For MS-based immunopeptidomics, major histocompatibility complex (MHC) peptides are typically isolated by immunoaffinity purification using specific anti-MHC antibodies. Subsequent separation of MHC peptides from proteins, including MHC and antibodies, can be achieved either by ultrafiltration using a molecular weight cutoff (MWCO) filter or by C18 solid-phase extraction (SPE). C18-SPE has been reported to have superior MHC peptide recovery relative to ultrafiltration and it combines desalting and protein separation in a single step. However, the upper limit of acetonitrile (ACN) concentration that can be applied for peptide elution is limited due to highly hydrophobic peptides, resulting in low recovery of highly hydrophobic peptides. In this work, restricted access material (RAM)-SPE, which combines size exclusion and reversed phase chromatography, was evaluated in sample preparation for MS-based immunopeptidomics. The coating of the porous C18 material with hydrophilic polymers and a cutoff of ~10 kDa enables the access of MHC peptides (1-3 kDa) to the pores and their interaction with the inner hydrophobic C18 stationary phase. Proteins (>10 kDa), on the other hand, are repelled from the outer hydrophilic stationary phase and have no access to the inner stationary phase, Therefore, subsequent elution of peptides with 80% ACN was achieved. Overall, RAM-SPE significantly increased the number of identified MHC peptides compared to C18-SPE. In particular, most hydrophobic peptides were exclusively detected using the RAM-SPE workflow. Additionally, the number of MHC peptides exclusively identified with RAM-SPE increased with the number of the hydrophobic amino acids. Altogether, RAM-SPE can be used to improve the overall MHC peptide recovery and extend MS-based immunopeptidome landscape towards hydrophobic peptides.
How was PEAKS used?
LC-MS/MS analysis was conducted on MHC peptides isolated by either C18-SPE or RAM-SPE workflow. A precursor mass tolerance of 10 ppm and a fragment mass tolerance of 0.02 Da were applied, and enzyme was set to none. The variable post-translational modifications (PTM) including oxidation (M) and pyro-Glu from Q (N-term Q) and a fixed PTM of carbamidomethylation (C) were added, and a maximum of 3 variable PTMs were allowed per peptide. For MHC-I peptides, de novo peptide sequencing was performed with PEAKS X+. Up to 10 de novo sequencing candidates reported for each identified MS2 spectrum were used for further analysis. MHC-II peptides were identified via database search with PEAKS X+. A fasta database generated by translating coding sequences (CDS) of ENSEMBL 90 (h.ens90.translated.fasta) was used for database searching. Results were filtered to 1% PSM FDR.

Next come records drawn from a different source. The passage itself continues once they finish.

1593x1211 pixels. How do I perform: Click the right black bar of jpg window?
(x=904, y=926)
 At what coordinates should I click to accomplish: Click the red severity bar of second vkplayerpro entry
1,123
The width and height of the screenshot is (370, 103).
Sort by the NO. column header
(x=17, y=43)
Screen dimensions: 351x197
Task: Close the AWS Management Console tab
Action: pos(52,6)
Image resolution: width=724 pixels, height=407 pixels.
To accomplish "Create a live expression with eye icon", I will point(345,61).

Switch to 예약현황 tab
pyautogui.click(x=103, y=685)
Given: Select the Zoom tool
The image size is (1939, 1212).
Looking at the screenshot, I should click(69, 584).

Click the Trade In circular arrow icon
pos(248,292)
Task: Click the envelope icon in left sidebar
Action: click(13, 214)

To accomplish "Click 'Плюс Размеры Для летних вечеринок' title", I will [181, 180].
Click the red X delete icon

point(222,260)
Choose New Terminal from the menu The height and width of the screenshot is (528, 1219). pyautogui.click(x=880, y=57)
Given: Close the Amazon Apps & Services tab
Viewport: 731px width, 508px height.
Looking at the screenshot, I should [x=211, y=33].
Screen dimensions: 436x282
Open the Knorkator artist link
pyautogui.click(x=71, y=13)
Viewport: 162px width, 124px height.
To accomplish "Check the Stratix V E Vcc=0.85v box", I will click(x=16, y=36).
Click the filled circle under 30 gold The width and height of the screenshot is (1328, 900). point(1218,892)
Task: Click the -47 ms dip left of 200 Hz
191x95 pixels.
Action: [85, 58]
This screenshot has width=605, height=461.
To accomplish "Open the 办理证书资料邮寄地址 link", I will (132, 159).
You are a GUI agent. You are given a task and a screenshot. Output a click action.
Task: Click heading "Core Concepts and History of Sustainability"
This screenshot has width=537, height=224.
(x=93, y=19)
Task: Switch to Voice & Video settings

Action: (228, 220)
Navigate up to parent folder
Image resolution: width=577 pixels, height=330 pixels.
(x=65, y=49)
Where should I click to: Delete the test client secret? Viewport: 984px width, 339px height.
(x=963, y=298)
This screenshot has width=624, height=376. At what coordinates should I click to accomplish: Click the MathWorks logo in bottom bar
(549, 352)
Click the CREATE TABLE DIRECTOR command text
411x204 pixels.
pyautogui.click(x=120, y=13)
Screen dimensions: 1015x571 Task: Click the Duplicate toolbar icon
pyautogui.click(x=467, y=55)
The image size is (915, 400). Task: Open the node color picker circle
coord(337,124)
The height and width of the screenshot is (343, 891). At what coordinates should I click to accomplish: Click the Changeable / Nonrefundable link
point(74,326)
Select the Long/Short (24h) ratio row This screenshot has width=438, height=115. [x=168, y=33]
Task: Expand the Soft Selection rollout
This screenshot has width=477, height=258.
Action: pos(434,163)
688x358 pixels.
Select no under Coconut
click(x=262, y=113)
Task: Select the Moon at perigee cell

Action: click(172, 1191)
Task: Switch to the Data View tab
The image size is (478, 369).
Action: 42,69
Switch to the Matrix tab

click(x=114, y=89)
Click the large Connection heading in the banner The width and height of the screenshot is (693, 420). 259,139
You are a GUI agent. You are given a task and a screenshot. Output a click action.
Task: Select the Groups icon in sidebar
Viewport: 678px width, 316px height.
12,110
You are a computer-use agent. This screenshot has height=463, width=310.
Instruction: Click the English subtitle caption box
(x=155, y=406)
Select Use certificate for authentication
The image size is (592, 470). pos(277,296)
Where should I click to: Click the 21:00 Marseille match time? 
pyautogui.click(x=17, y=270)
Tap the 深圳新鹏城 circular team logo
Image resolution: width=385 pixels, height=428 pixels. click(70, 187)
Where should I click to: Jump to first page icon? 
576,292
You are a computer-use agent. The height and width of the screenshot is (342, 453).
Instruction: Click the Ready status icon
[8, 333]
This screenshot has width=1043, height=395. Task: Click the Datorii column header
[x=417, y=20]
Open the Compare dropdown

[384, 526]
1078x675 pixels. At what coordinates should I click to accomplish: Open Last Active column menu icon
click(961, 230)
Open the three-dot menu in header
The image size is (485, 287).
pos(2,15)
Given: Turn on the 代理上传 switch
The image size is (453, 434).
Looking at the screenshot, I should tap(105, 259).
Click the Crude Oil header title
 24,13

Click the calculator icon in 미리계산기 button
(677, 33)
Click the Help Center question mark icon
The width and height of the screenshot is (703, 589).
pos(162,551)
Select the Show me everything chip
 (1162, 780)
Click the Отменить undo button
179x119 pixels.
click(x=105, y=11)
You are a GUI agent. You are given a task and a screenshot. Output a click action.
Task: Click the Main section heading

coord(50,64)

Bernhardt, Melissa, et al. “Extending the Mass Spectrometry-Detectable Landscape of MHC Peptides by Use of Restricted Access Material.” Analytical Chemistry 94.41 (2022): 14214-14222. https://doi.org/10.1021/acs.analchem.2c02198
Abstract
Mass spectrometry-based immunopeptidomics enables the comprehensive identification of major histocompatibility complex (MHC) peptides from a cell culture as well as from tissue or tumor samples and is applied for the identification of tumor-specific and viral T-cell epitopes. Although mass spectrometry is generally considered an “unbiased” method for MHC peptide identification, the physicochemical properties of MHC peptides can greatly influence their detectability. Here, we demonstrate that highly hydrophobic peptides are lost during sample preparation when C18 solid-phase extraction (SPE) is used for separating MHC peptides from proteins. To overcome this limitation, we established an optimized protocol involving restricted access material (RAM). Compared to C18-SPE, RAM-SPE improved the overall MHC peptide recovery and extended the landscape of mass spectrometry-detectable MHC peptides toward more hydrophobic peptides.